• Instructions for the task
Return the stretch of the article on Kent's land and climate change that begins at the words "The rural economy is" and stops after "crops they grow.", copied word for word.

• Passage to read
A sustainable future
PUBLISHED: 09:00 10 February 2016
Find out how Kent land managers are preparing our landscapes and making changes to the rural economy as we face an environmentally uncertain future. Words by: Allan Buckwell
The flooding in many areas of the UK this winter, together with coverage of the UN Conference on Climate Change in Paris in December, has focused attention again on how we must adapt to meet an environmentally uncertain future.
While grand summits are vital in setting and coordinating international policy, change will only happen when all citizens and businesses are engaged. Farmers and landowners have a special and important role to play in tackling the causes and effects of climate change.
The rural economy is particularly sensitive, as land-based activities depend directly on climate conditions. Many landowners and farmers in Kent and across the UK are already making a contribution to creating a more sustainable future and a secure supply of food, through changing the way they work and the crops they grow.
A recent report by the European Landowners Organisation demonstrated how the everyday work of farmers and landowners in seeking to maintain and increase soil carbon levels and capturing carbon from the atmosphere in woodlands and forests is critical to mitigating changing climate impacts. It also shows the adaptations required to keep food-supply chains reliable and the rural economy prospering.

• Data excerpt
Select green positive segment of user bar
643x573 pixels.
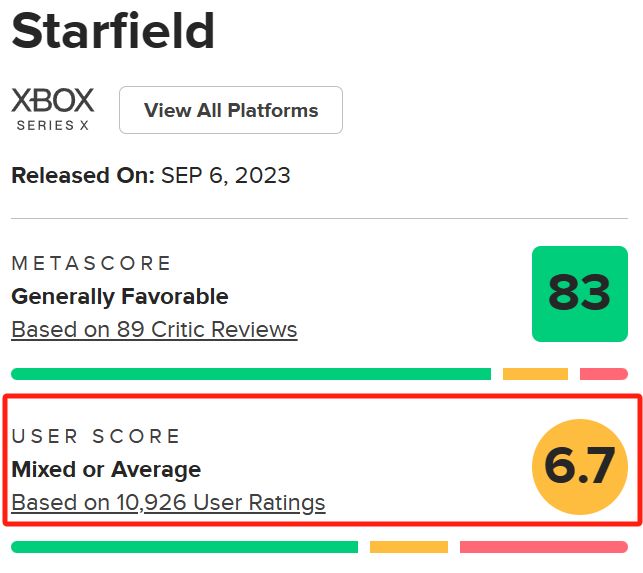pos(185,547)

• Result for this task
The rural economy is particularly sensitive, as land-based activities depend directly on climate conditions. Many landowners and farmers in Kent and across the UK are already making a contribution to creating a more sustainable future and a secure supply of food, through changing the way they work and the crops they grow.